* Task material:
- Opening Delimiter -
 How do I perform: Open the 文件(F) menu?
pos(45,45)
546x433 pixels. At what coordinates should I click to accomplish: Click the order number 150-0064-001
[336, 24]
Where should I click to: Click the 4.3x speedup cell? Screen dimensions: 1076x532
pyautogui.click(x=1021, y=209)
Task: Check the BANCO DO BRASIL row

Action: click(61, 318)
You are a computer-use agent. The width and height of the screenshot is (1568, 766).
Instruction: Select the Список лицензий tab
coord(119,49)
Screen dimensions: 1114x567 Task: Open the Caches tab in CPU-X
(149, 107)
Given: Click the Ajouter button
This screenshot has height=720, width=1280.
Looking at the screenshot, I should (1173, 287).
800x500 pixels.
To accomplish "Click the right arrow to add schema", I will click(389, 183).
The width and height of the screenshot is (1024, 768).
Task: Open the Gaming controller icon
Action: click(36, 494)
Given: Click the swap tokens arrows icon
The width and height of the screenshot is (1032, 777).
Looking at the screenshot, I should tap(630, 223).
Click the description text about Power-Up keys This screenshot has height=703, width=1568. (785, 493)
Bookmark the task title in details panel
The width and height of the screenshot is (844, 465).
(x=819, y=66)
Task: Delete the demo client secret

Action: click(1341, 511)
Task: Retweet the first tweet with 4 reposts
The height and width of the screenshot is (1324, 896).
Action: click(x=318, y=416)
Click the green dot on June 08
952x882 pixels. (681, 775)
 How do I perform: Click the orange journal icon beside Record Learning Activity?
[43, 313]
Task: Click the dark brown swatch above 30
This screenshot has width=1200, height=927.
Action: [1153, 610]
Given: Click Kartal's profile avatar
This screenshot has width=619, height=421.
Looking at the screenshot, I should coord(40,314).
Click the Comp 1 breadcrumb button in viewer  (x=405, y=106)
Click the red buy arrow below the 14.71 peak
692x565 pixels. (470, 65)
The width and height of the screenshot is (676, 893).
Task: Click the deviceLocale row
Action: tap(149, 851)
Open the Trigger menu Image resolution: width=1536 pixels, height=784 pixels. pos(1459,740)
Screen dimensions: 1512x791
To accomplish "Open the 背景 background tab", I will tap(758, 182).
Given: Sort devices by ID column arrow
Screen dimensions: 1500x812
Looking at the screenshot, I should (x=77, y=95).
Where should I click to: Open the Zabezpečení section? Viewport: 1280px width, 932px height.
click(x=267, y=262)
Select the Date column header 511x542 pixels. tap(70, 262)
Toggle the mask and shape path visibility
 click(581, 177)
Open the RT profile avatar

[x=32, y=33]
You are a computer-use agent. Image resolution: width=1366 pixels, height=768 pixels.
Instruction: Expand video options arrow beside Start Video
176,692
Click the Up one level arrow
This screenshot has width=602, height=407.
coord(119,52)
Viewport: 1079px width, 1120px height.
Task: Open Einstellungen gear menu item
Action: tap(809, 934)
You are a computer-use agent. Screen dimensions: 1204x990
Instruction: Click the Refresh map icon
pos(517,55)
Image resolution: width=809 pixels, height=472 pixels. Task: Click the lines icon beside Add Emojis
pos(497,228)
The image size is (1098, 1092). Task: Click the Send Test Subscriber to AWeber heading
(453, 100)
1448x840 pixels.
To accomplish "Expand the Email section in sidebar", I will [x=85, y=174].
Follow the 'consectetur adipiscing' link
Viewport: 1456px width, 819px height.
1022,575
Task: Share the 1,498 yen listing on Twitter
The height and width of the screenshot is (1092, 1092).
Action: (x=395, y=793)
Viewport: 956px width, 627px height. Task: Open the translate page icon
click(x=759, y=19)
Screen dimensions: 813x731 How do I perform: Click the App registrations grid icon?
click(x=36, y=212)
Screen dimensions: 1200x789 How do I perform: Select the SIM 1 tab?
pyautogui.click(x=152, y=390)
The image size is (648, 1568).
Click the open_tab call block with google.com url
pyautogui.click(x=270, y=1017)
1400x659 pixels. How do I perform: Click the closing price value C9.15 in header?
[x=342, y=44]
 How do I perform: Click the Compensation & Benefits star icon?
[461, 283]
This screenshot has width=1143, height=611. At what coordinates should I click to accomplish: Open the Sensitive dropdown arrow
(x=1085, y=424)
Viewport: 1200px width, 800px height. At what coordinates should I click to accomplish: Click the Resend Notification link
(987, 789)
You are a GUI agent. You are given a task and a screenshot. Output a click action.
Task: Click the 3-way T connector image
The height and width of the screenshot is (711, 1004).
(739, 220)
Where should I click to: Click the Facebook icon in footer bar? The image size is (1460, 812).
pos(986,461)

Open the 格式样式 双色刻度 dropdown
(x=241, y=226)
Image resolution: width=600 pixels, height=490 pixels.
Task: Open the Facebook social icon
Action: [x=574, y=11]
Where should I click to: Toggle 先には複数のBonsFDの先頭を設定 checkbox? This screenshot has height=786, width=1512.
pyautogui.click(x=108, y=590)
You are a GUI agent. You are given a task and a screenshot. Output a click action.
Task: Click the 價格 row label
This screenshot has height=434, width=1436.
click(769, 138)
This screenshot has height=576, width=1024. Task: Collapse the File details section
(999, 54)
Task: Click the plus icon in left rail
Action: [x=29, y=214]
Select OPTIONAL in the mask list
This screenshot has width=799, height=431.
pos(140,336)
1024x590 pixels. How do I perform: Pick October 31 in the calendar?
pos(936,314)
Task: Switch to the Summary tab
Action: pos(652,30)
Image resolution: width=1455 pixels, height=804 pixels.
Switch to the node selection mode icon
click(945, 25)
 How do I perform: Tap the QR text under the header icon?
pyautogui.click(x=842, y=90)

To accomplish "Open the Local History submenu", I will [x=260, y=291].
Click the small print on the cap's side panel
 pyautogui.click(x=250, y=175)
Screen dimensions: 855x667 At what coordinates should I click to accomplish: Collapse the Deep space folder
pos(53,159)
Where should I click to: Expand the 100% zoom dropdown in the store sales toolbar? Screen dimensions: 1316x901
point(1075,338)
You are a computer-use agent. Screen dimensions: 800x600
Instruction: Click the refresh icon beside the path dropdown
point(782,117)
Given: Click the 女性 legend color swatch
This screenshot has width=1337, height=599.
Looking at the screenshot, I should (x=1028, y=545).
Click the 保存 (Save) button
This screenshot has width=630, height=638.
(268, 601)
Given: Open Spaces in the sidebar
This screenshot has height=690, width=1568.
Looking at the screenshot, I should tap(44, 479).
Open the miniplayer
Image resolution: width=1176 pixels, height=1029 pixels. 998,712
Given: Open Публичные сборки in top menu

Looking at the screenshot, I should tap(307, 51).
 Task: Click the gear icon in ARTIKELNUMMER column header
- Closing Delimiter -
* Work task:
What you need to do is retype all the entries exactly as written.

* Written response:
 How do I perform: Open the 文件(F) menu?
pos(45,45)
546x433 pixels. At what coordinates should I click to accomplish: Click the order number 150-0064-001
[336, 24]
Where should I click to: Click the 4.3x speedup cell? Screen dimensions: 1076x532
pyautogui.click(x=1021, y=209)
Task: Check the BANCO DO BRASIL row

Action: click(61, 318)
You are a computer-use agent. The width and height of the screenshot is (1568, 766).
Instruction: Select the Список лицензий tab
coord(119,49)
Screen dimensions: 1114x567 Task: Open the Caches tab in CPU-X
(149, 107)
Given: Click the Ajouter button
This screenshot has height=720, width=1280.
Looking at the screenshot, I should (1173, 287).
800x500 pixels.
To accomplish "Click the right arrow to add schema", I will click(389, 183).
The width and height of the screenshot is (1024, 768).
Task: Open the Gaming controller icon
Action: click(36, 494)
Given: Click the swap tokens arrows icon
The width and height of the screenshot is (1032, 777).
Looking at the screenshot, I should tap(630, 223).
Click the description text about Power-Up keys This screenshot has height=703, width=1568. (785, 493)
Bookmark the task title in details panel
The width and height of the screenshot is (844, 465).
(x=819, y=66)
Task: Delete the demo client secret

Action: click(1341, 511)
Task: Retweet the first tweet with 4 reposts
The height and width of the screenshot is (1324, 896).
Action: click(x=318, y=416)
Click the green dot on June 08
952x882 pixels. (681, 775)
 How do I perform: Click the orange journal icon beside Record Learning Activity?
[43, 313]
Task: Click the dark brown swatch above 30
This screenshot has width=1200, height=927.
Action: [1153, 610]
Given: Click Kartal's profile avatar
This screenshot has width=619, height=421.
Looking at the screenshot, I should coord(40,314).
Click the Comp 1 breadcrumb button in viewer  (x=405, y=106)
Click the red buy arrow below the 14.71 peak
692x565 pixels. (470, 65)
The width and height of the screenshot is (676, 893).
Task: Click the deviceLocale row
Action: tap(149, 851)
Open the Trigger menu Image resolution: width=1536 pixels, height=784 pixels. pos(1459,740)
Screen dimensions: 1512x791
To accomplish "Open the 背景 background tab", I will tap(758, 182).
Given: Sort devices by ID column arrow
Screen dimensions: 1500x812
Looking at the screenshot, I should (x=77, y=95).
Where should I click to: Open the Zabezpečení section? Viewport: 1280px width, 932px height.
click(x=267, y=262)
Select the Date column header 511x542 pixels. tap(70, 262)
Toggle the mask and shape path visibility
 click(581, 177)
Open the RT profile avatar

[x=32, y=33]
You are a computer-use agent. Image resolution: width=1366 pixels, height=768 pixels.
Instruction: Expand video options arrow beside Start Video
176,692
Click the Up one level arrow
This screenshot has width=602, height=407.
coord(119,52)
Viewport: 1079px width, 1120px height.
Task: Open Einstellungen gear menu item
Action: tap(809, 934)
You are a computer-use agent. Screen dimensions: 1204x990
Instruction: Click the Refresh map icon
pos(517,55)
Image resolution: width=809 pixels, height=472 pixels. Task: Click the lines icon beside Add Emojis
pos(497,228)
The image size is (1098, 1092). Task: Click the Send Test Subscriber to AWeber heading
(453, 100)
1448x840 pixels.
To accomplish "Expand the Email section in sidebar", I will [x=85, y=174].
Follow the 'consectetur adipiscing' link
Viewport: 1456px width, 819px height.
1022,575
Task: Share the 1,498 yen listing on Twitter
The height and width of the screenshot is (1092, 1092).
Action: (x=395, y=793)
Viewport: 956px width, 627px height. Task: Open the translate page icon
click(x=759, y=19)
Screen dimensions: 813x731 How do I perform: Click the App registrations grid icon?
click(x=36, y=212)
Screen dimensions: 1200x789 How do I perform: Select the SIM 1 tab?
pyautogui.click(x=152, y=390)
The image size is (648, 1568).
Click the open_tab call block with google.com url
pyautogui.click(x=270, y=1017)
1400x659 pixels. How do I perform: Click the closing price value C9.15 in header?
[x=342, y=44]
 How do I perform: Click the Compensation & Benefits star icon?
[461, 283]
This screenshot has width=1143, height=611. At what coordinates should I click to accomplish: Open the Sensitive dropdown arrow
(x=1085, y=424)
Viewport: 1200px width, 800px height. At what coordinates should I click to accomplish: Click the Resend Notification link
(987, 789)
You are a GUI agent. You are given a task and a screenshot. Output a click action.
Task: Click the 3-way T connector image
The height and width of the screenshot is (711, 1004).
(739, 220)
Where should I click to: Click the Facebook icon in footer bar? The image size is (1460, 812).
pos(986,461)

Open the 格式样式 双色刻度 dropdown
(x=241, y=226)
Image resolution: width=600 pixels, height=490 pixels.
Task: Open the Facebook social icon
Action: [x=574, y=11]
Where should I click to: Toggle 先には複数のBonsFDの先頭を設定 checkbox? This screenshot has height=786, width=1512.
pyautogui.click(x=108, y=590)
You are a GUI agent. You are given a task and a screenshot. Output a click action.
Task: Click the 價格 row label
This screenshot has height=434, width=1436.
click(769, 138)
This screenshot has height=576, width=1024. Task: Collapse the File details section
(999, 54)
Task: Click the plus icon in left rail
Action: [x=29, y=214]
Select OPTIONAL in the mask list
This screenshot has width=799, height=431.
pos(140,336)
1024x590 pixels. How do I perform: Pick October 31 in the calendar?
pos(936,314)
Task: Switch to the Summary tab
Action: pos(652,30)
Image resolution: width=1455 pixels, height=804 pixels.
Switch to the node selection mode icon
click(945, 25)
 How do I perform: Tap the QR text under the header icon?
pyautogui.click(x=842, y=90)

To accomplish "Open the Local History submenu", I will [x=260, y=291].
Click the small print on the cap's side panel
 pyautogui.click(x=250, y=175)
Screen dimensions: 855x667 At what coordinates should I click to accomplish: Collapse the Deep space folder
pos(53,159)
Where should I click to: Expand the 100% zoom dropdown in the store sales toolbar? Screen dimensions: 1316x901
point(1075,338)
You are a computer-use agent. Screen dimensions: 800x600
Instruction: Click the refresh icon beside the path dropdown
point(782,117)
Given: Click the 女性 legend color swatch
This screenshot has width=1337, height=599.
Looking at the screenshot, I should (x=1028, y=545).
Click the 保存 (Save) button
This screenshot has width=630, height=638.
(268, 601)
Given: Open Spaces in the sidebar
This screenshot has height=690, width=1568.
Looking at the screenshot, I should tap(44, 479).
Open the miniplayer
Image resolution: width=1176 pixels, height=1029 pixels. 998,712
Given: Open Публичные сборки in top menu

Looking at the screenshot, I should tap(307, 51).
 Task: Click the gear icon in ARTIKELNUMMER column header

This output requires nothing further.